▶ Brano di testo:

......

Nel 2020 New York sarà completamente sommersa dalle acque ?

New York, tra 10 anni potrebbe essere sommersa da una «tempesta perfetta»
Per l’innalzamento del mare dovuto al riscaldamento climatico non resisterebbe a un uragano

La tempesta perfetta sommergerà New York tra un decennio. Non è lo scenario apocalittico raccontato dall’ennesimo film fantascientifico che si sta girando a Hollywood, ma quello che realmente potrebbe accadere alla Grande Mela secondo ClimAID, lo studio scientifico portato a termine da studiosi della Cornell e della Columbia University e commissionato dal New York State Energy Research and Development Authority. La ricerca afferma che a causa del riscaldamento climatico e dell’innalzamento del livello del mare, la Città-che-non-dorme-mai tra un decennio, potrebbe essere sommersa dalle acque non appena si verificherà la prima forte tempesta. Lo stesso studio invita gli amministratori a prendere adesso le necessarie precauzioni per evitare in futuro una tragedia di portata immane.

Il rapporto di 600 pagine, pubblicato mercoledì, sembra non lasciare scampo a New York. I cittadini dovrebbero cominciare ad accettare l’idea che nei prossimi decenni avranno estati più calde, inverni con più neve, ma soprattutto gravi inondazioni che provocheranno effetti devastanti sull’ambiente e sulle comunità che vivono nella capitale economica degli Usa. In meno di un’ora – si legge nello studio – un terzo delle strade di New York potrebbe essere invaso dalle acque e queste a loro volta potrebbero inondare molti tunnel che portano a Manhattan. Proprio il territorio più celebre e ricco della Grande Mela sarebbe quello più minacciato dalle inondazioni e di conseguenza più in pericolo: «L’innalzamento del livello del mare dovuto al cambiamento climatico potrebbe lasciare Manhattan pericolosamente esposta alle inondazioni durante forti tempeste. Ma l’intera città dovrebbe subire le conseguenze del riscaldamento climatico».

......

▶ Materiale presentato:
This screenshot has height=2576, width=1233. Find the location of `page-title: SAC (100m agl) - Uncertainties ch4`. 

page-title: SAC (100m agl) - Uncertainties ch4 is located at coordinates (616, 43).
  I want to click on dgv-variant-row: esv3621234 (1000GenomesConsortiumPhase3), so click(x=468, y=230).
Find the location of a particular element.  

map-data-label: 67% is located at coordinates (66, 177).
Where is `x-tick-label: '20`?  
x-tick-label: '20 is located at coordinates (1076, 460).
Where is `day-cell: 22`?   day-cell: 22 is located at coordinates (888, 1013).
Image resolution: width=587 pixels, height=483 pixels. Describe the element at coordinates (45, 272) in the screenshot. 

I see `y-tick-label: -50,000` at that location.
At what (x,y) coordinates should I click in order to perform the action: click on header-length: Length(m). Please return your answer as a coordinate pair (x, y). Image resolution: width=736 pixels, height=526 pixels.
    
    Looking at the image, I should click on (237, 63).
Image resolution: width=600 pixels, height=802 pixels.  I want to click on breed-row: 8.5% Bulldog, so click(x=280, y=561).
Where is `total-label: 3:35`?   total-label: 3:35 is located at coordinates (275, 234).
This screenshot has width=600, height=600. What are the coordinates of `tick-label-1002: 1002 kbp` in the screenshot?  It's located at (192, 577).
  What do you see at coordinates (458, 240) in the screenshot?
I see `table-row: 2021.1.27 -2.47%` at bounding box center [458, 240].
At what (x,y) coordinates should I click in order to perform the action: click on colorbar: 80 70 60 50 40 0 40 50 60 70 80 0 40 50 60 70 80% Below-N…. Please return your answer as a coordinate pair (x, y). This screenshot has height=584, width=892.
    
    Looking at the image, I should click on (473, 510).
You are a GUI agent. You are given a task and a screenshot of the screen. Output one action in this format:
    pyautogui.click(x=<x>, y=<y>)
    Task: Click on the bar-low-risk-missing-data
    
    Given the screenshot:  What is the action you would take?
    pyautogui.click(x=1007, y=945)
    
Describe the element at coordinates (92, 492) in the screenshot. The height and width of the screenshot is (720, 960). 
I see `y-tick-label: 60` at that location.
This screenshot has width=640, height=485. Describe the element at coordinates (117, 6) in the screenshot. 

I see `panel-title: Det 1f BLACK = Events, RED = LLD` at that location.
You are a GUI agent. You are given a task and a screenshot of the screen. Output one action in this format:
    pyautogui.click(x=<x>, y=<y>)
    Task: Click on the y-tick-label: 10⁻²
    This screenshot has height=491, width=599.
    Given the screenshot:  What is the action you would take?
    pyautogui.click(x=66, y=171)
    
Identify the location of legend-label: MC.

......

▶ Requisiti dei compiti:
(A) Riscrivi l'articolo su New York sommersa dalle acque in tutto ciò che va da "Per l’innalzamento del" giù fino a "di portata immane.", sostituendo "Grande Mela" con "metropoli americana".
(B) Prosegui l'articolo sul rischio di inondazioni a New York a partire dalla sua ultima frase.

▶ Risposte attese:
(A)
Per l’innalzamento del mare dovuto al riscaldamento climatico non resisterebbe a un uragano

La tempesta perfetta sommergerà New York tra un decennio. Non è lo scenario apocalittico raccontato dall’ennesimo film fantascientifico che si sta girando a Hollywood, ma quello che realmente potrebbe accadere alla metropoli americana secondo ClimAID, lo studio scientifico portato a termine da studiosi della Cornell e della Columbia University e commissionato dal New York State Energy Research and Development Authority. La ricerca afferma che a causa del riscaldamento climatico e dell’innalzamento del livello del mare, la Città-che-non-dorme-mai tra un decennio, potrebbe essere sommersa dalle acque non appena si verificherà la prima forte tempesta. Lo stesso studio invita gli amministratori a prendere adesso le necessarie precauzioni per evitare in futuro una tragedia di portata immane.

(B)
La situazione non migliorerebbe nella decade successiva. Anzi, con toni ancora più catastrofisti, il rapporto segnala che nel 2020, se non si farà nulla per frenare il rapido scioglimento dei ghiacciai polari, le acque attorno a Manhattan e Long Island potrebbero innalzarsi fino a 25 cm, mentre nel 2050 l’aumento del livello del mare potrebbe arrivare a un metro. In questo scenario è facile immaginare cosa potrebbe accadrebbe a New York, recita il report. La maggior parte dei tunnel, delle metropolitane, delle autostrade e delle ferrovie che attraversano il Bronx e passano sotto il fiume Harlem e sotto l’East River sarebbero inondate in meno di un’ora. Il sistema dei trasporti potrebbe essere bloccato per più di un mese.

I ricercatori hanno impiegato più di due anni per portare a termine lo studio e sembra che Michael Bloomberg, sindaco di New York, sia rimasto molto impressionato dalle conclusioni della ricerca. Alla fine il rapporto presenta diversi suggerimenti e invita gli amministratori a prendere provvedimenti per limitare i danni. Tra questi quello da adottare subito è la decisione di evitare lo sviluppo urbanistico nelle zone costiere e nelle zone pianeggianti attraversate dai fiumi: «I rischi e le conseguenze sono enormi», dichiara Art DeGaetano, climatologo alla guida del team di 50 scienziati che hanno partecipato allo studio. «Naturalmente aree della città che oggi sono molto popolate diventeranno inabitabili con l’innalzamento del livello del mare».

Tuttavia secondo DeGaetano se New York non si fa trovare impreparata e in questi anni segue i suggerimenti presenti nel rapporto, il cambiamento climatico si potrebbe trasformare in un’opportunità: «Se vogliamo che New York rimanga così com’è, questo studio dimostra che il futuro è tetro», dichiara il climatologo al New York Times. «Ma il cambiamento climatico offre anche opportunità. Ci aspettiamo ad esempio che lo Stato di New York resti un territorio ricco d’acqua. Noi potremmo capitalizzare questa risorsa mentre altre parti del Paese saranno affette da una grave siccità».